It's got several striking species in full bloom, some bold and brilliant exotic rarities, a good deal of attractive foliage and a bit of dead wood.

There are horticultural jewels – Monet's Mexican double dahlias from The Artist's Garden at Argenteuil, for example, or Charles Curran's gleaming yellow American lotus lilies. Other works would clearly benefit from a green-fingered mercy-killing, while some, like the best gardens, seem to be works in progress.

Co-curated by Michael Clarke and Clare Willsdon, the show features work by Monet, Pissarro, Renoir, Manet and Sisley but also the later generation that continued to find fertile inspiration among nature. Alongside French artists there are less familiar examples of gardeniana from American, Austrian, Belgian, Dutch, German, Italian, Spanish and Swedish so-called Impressionists, as well as vivid clumps of Scottish flora.

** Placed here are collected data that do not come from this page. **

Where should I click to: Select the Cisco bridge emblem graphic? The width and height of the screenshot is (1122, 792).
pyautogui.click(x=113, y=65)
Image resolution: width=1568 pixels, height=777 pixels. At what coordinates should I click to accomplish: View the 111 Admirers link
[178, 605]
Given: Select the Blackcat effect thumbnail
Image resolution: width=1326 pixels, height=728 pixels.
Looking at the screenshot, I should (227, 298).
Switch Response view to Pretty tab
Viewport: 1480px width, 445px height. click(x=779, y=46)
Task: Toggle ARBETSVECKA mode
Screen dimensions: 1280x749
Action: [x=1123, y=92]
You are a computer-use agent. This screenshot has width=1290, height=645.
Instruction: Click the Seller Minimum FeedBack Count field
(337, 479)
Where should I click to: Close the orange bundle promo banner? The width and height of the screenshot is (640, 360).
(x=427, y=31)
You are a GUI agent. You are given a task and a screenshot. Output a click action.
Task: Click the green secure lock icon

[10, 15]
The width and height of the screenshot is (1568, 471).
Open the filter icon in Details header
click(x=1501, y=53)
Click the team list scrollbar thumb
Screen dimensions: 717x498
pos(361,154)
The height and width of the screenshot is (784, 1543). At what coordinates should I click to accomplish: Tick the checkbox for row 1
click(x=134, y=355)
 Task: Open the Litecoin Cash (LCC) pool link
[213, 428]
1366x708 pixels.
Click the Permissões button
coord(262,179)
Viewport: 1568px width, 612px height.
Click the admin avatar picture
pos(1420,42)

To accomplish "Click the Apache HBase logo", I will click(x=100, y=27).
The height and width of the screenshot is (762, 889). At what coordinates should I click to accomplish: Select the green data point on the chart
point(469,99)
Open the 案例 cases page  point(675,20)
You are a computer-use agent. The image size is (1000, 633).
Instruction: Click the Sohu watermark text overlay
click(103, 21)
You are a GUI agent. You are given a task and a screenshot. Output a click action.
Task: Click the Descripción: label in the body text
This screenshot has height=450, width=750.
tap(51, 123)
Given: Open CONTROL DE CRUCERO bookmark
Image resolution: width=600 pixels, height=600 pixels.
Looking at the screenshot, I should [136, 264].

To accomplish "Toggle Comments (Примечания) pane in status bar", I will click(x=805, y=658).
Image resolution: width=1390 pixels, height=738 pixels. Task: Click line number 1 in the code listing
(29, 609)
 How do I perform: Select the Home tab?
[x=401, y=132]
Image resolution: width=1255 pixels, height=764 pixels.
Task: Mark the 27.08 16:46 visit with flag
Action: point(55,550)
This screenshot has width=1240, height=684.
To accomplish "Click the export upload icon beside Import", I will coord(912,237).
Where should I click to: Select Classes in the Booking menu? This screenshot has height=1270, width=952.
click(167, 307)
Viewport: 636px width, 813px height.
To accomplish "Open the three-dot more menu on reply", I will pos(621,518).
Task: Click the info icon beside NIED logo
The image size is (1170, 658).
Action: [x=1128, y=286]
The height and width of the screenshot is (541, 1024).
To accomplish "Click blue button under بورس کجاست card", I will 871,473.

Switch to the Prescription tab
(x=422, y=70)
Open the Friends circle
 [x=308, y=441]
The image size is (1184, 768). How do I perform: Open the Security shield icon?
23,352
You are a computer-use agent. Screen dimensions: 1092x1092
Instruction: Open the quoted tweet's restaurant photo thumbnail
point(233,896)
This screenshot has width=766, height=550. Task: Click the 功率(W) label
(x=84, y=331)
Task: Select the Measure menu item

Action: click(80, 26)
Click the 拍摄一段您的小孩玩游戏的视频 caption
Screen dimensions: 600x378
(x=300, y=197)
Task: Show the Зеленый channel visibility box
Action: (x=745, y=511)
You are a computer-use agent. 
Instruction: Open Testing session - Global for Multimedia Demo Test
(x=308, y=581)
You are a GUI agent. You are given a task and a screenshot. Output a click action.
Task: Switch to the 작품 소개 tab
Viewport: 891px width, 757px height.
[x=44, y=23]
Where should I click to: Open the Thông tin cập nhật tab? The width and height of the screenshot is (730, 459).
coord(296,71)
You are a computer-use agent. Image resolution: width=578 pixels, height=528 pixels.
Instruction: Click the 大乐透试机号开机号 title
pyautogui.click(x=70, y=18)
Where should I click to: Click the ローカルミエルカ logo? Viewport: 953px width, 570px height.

Parsley and camomile are stuffed into Renoir's wild flower vase while, from the mouth-watering grapes in Marie Egner's shady In the Pergola and the silvery sheen of Henri de Braekeleer's savoy cabbages to the glinting oranges in Filippo Palizzi's Sorrento orchard, the fruit and vegetables look good enough to eat.

Sunlight sparkles on foliage and dappled light and dusky night, as well as changing seasons, play their part too. It's tempting to detect the perfumed evening air in Leopold Graf von Kalckreuth's The Rainbow or in Bonnard's The Large Garden in which his children gather golden apples at dusk. You feel the damp in Van Gogh's shadowy Undergrowth and shiver slightly at Gauguin's surprising Skaters in Frederiksberg Gardens in which a leaning tree looms ominously over a fallen skater.

Snow covers the village in Sisley's Winter at Louveciennes, the slanting shapes of three passers-by drawing the eye to the twisted trunks of fruit trees on which a hoar frost hangs like wintry blossom. In Pissarro's The Artist's Garden at Eragny his wife stoops amid sunflowers and dahlias to plant seeds in the heat of the midday sun.

There are snatched glimpses into private gardens where what one writer described as "people plants" recline among the greenery, stroll in parks, work on allotments or, in Manet's witty The Croquet Party hit balls through hoops. Colours span the horticultural palette from the muted tones of Ernest Quost's dewy Morning Flowers to Caillebotte's Nasturtiums, climbing out of their russet background, and from the pink and white daubs spread across Klimt's Italian Garden Landscape to the dazzling crimson of Frederick Childe Hassam's Geraniums.

I would have pruned the flowery, often fanciful captions and weeded out Odoardo Borrani's feeble Girls Winding Wool and Simon Saint-Jean's absurd The Gardener-Girl. But a glimpse of floating water lilies, a perfumed pot-pourri of pinks, lilacs and greens, from Monet's Giverny garden is worth the ticket price alone.